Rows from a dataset
--- --- ---

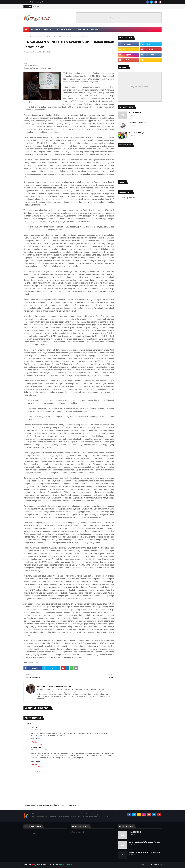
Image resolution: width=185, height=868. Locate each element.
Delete (38, 739)
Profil (32, 2)
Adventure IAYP (34, 37)
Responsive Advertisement (118, 18)
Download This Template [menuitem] (87, 29)
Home (26, 2)
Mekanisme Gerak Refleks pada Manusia (144, 842)
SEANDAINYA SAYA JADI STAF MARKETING (144, 852)
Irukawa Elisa (36, 747)
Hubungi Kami (40, 2)
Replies (35, 742)
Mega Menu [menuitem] (48, 29)
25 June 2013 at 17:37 (38, 730)
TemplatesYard (41, 865)
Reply (33, 739)
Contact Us (158, 865)
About (150, 865)
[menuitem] (26, 29)
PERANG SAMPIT (135, 113)
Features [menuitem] (35, 29)
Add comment (36, 771)
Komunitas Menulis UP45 (33, 52)
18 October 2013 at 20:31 (40, 750)
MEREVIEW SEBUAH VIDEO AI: (140, 123)
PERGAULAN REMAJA (136, 133)
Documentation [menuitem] (64, 29)
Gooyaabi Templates (65, 865)
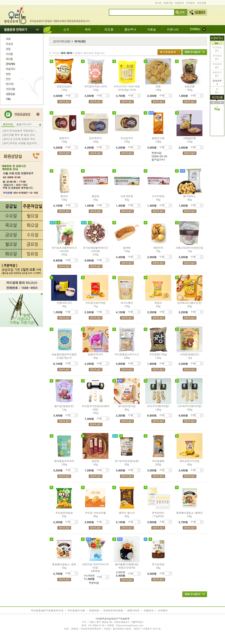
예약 (87, 29)
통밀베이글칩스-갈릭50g (64, 566)
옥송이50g (158, 304)
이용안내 (179, 3)
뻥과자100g (64, 198)
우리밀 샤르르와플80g (95, 514)
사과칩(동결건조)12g (189, 356)
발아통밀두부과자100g (64, 462)
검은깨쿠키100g (95, 140)
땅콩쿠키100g (64, 140)
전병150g (158, 88)
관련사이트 (133, 610)
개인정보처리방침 (113, 610)
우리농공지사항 (76, 610)
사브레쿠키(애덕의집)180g (189, 408)
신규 (66, 29)
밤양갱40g (95, 462)
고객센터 (190, 3)
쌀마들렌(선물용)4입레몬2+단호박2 (127, 566)
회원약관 (94, 610)
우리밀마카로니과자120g (95, 88)
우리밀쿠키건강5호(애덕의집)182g (95, 410)
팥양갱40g (95, 198)
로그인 (158, 3)
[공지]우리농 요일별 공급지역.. (20, 143)
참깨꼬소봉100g (158, 140)
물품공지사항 (24, 124)
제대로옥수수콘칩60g (189, 462)
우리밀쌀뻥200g (158, 462)
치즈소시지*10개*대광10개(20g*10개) (127, 88)
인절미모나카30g (64, 304)
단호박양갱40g (127, 198)
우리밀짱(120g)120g (158, 356)
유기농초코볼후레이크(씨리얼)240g (64, 251)
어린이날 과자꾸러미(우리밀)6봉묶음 (96, 568)
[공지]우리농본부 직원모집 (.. (20, 130)
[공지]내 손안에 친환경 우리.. (20, 139)
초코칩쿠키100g (127, 140)
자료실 (151, 29)
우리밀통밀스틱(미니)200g (127, 356)
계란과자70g (158, 249)
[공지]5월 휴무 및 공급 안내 (19, 135)
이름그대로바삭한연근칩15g (189, 249)
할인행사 (130, 29)
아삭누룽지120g (127, 304)
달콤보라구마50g (95, 356)
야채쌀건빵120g (189, 140)
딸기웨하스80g (189, 198)
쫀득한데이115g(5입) (158, 514)
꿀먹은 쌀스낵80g (127, 514)
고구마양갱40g (158, 198)
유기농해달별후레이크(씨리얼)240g (95, 251)
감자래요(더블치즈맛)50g (189, 304)
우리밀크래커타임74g (95, 304)
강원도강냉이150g (64, 88)
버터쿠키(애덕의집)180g (158, 408)
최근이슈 (8, 124)
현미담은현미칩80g (127, 408)
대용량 (109, 29)
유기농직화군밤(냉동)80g (127, 462)
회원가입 (168, 3)
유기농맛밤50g (158, 566)
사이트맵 (201, 3)
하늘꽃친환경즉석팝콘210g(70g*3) (64, 356)
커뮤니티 (173, 29)
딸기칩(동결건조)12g (64, 408)
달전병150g (127, 249)
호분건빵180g (189, 88)
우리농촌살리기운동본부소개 (47, 610)
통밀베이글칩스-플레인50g (189, 514)
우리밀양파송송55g (64, 514)
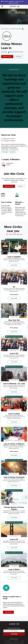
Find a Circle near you (14, 234)
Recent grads (5, 150)
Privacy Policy (16, 641)
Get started (8, 612)
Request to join (7, 56)
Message (19, 56)
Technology (5, 152)
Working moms (14, 150)
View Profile (14, 265)
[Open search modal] (26, 6)
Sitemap (22, 641)
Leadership (12, 152)
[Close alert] (26, 2)
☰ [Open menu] (2, 6)
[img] (14, 247)
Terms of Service (8, 641)
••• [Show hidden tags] (18, 152)
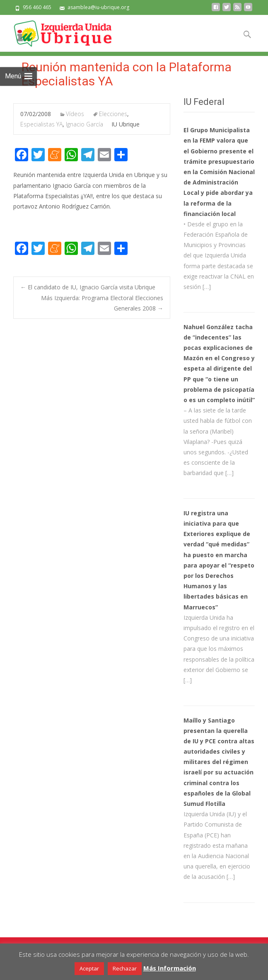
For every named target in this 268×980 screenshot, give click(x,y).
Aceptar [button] (89, 968)
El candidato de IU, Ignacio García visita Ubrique (88, 287)
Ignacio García (85, 124)
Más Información (169, 968)
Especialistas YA (41, 124)
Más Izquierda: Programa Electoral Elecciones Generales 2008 (102, 303)
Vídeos (75, 114)
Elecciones (113, 114)
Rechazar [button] (125, 968)
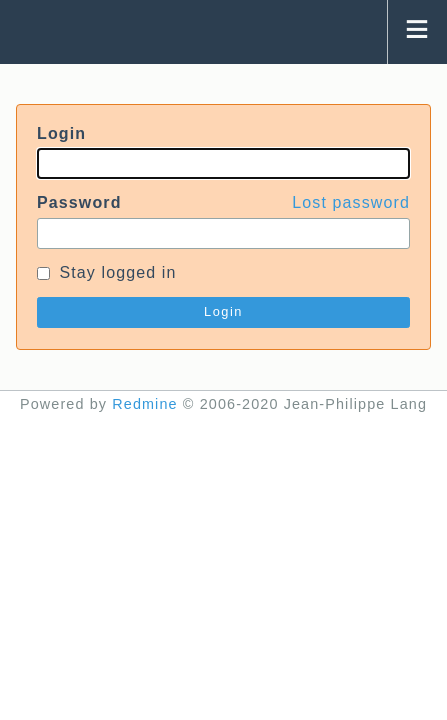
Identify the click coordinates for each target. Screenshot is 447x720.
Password (223, 203)
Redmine (144, 404)
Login (61, 133)
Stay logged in (106, 272)
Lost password (351, 202)
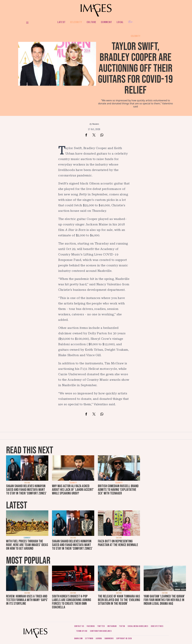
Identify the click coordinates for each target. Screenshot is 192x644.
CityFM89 (89, 638)
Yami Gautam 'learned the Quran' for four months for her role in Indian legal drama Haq (164, 600)
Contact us (79, 626)
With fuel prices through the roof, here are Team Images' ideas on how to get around (27, 545)
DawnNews (109, 638)
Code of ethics (157, 626)
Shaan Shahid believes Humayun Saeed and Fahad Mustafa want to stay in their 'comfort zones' (26, 490)
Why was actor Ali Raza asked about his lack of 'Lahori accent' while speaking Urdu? (73, 490)
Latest (61, 22)
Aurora (99, 638)
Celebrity (76, 22)
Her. (131, 22)
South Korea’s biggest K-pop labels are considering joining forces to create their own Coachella (71, 602)
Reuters (96, 124)
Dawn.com (78, 638)
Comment (106, 22)
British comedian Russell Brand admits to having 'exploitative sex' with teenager (118, 490)
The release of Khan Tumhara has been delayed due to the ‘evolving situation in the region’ (119, 600)
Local (120, 22)
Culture (91, 22)
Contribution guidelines (101, 631)
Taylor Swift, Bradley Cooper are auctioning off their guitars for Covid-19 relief (136, 68)
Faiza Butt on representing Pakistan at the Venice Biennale (118, 543)
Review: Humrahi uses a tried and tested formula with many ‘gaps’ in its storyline (27, 600)
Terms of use (82, 631)
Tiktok (122, 626)
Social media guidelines (138, 626)
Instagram (112, 626)
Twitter (101, 626)
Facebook (91, 626)
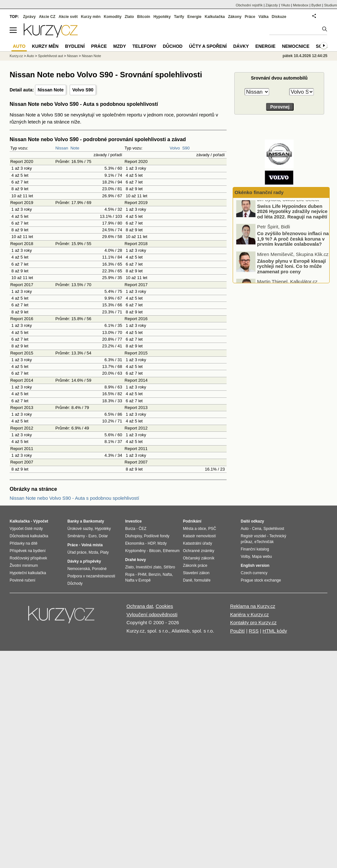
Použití (238, 631)
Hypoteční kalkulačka (28, 573)
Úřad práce (77, 552)
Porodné (99, 568)
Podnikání (192, 521)
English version (255, 565)
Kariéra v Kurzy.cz (249, 614)
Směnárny (76, 536)
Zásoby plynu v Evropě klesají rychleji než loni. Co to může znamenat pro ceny (292, 270)
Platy (104, 552)
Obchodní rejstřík (249, 5)
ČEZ (142, 528)
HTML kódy (275, 631)
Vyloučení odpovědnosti (152, 614)
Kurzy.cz (16, 56)
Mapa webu (262, 556)
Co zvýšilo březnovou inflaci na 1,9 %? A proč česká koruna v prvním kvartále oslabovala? (293, 243)
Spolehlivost (274, 528)
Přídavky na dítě (24, 543)
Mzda (93, 552)
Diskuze (279, 17)
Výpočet (40, 521)
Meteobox (301, 5)
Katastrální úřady (197, 543)
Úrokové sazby (80, 528)
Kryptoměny (135, 551)
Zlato (129, 17)
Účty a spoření (208, 46)
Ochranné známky (198, 551)
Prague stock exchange (261, 580)
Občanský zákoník (198, 558)
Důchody (75, 583)
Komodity (113, 17)
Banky (73, 521)
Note (74, 148)
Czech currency (254, 573)
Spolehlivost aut (50, 56)
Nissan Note (51, 90)
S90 (186, 148)
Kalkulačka (215, 17)
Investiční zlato (148, 567)
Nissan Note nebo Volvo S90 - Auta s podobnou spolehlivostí (74, 498)
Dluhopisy (133, 536)
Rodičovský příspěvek (28, 558)
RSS (254, 631)
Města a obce (194, 528)
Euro (92, 536)
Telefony (145, 46)
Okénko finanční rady (259, 192)
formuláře (202, 580)
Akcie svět (68, 17)
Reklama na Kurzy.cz (253, 606)
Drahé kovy (135, 560)
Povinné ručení (23, 580)
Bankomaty (94, 521)
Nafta (167, 575)
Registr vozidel (253, 536)
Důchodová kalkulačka (29, 536)
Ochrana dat (140, 606)
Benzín (154, 575)
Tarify (179, 17)
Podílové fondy (156, 536)
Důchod (173, 46)
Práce (250, 17)
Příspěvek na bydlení (28, 551)
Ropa (130, 575)
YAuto (285, 5)
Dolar (103, 536)
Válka (263, 17)
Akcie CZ (47, 17)
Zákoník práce (195, 565)
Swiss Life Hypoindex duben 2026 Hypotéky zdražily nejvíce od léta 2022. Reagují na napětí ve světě (292, 218)
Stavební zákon (196, 573)
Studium (331, 5)
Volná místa (92, 545)
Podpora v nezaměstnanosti (91, 576)
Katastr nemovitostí (200, 536)
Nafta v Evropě (138, 580)
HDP (151, 543)
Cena (256, 528)
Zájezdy (272, 5)
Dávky (241, 46)
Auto (30, 56)
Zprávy (29, 17)
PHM (142, 575)
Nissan (62, 148)
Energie (194, 17)
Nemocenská (79, 568)
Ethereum (171, 551)
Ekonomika (134, 543)
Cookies (164, 606)
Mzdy (120, 46)
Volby (245, 556)
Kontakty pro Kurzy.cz (253, 622)
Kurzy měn (91, 17)
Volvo (175, 148)
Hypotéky (162, 17)
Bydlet (316, 5)
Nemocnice (296, 46)
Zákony (235, 17)
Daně (187, 580)
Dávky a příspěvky (84, 561)
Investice (133, 521)
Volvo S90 (83, 90)
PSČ (212, 528)
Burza (130, 528)
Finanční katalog (255, 549)
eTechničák (264, 542)
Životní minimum (24, 565)
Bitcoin (144, 17)
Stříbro (169, 567)
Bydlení (74, 46)
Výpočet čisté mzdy (26, 528)
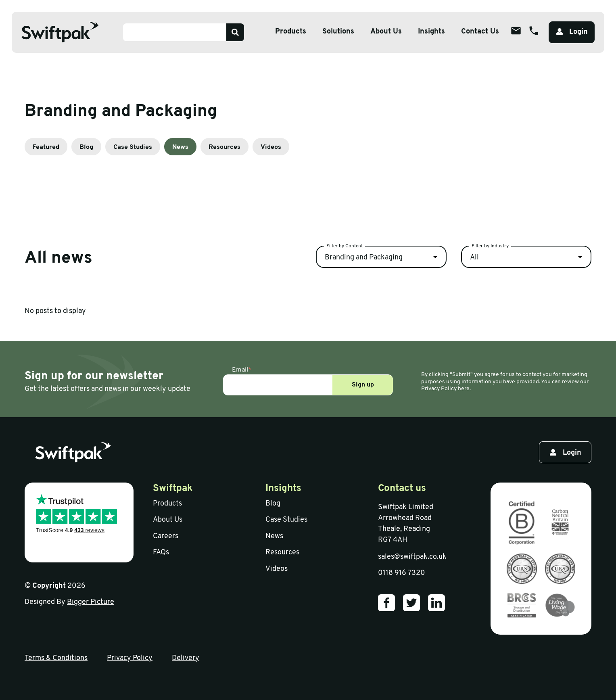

--- --- ---

▶ Exercise: Copy the lines of the listing verbatim, from the line containing "Podpora v nezaměstnanosti (91, 576)" through the line containing "Volvo (175, 148)", with both of those lines included.

▶ Solved problem:
Podpora v nezaměstnanosti (91, 576)
Katastr nemovitostí (200, 536)
Nafta v Evropě (138, 580)
HDP (151, 543)
Cena (256, 528)
Zájezdy (272, 5)
Dávky (241, 46)
Auto (30, 56)
Zprávy (29, 17)
PHM (142, 575)
Nissan (62, 148)
Energie (194, 17)
Nemocenská (79, 568)
Ethereum (171, 551)
Ekonomika (134, 543)
Cookies (164, 606)
Mzdy (120, 46)
Volby (245, 556)
Kontakty pro Kurzy.cz (253, 622)
Kurzy měn (91, 17)
Volvo (175, 148)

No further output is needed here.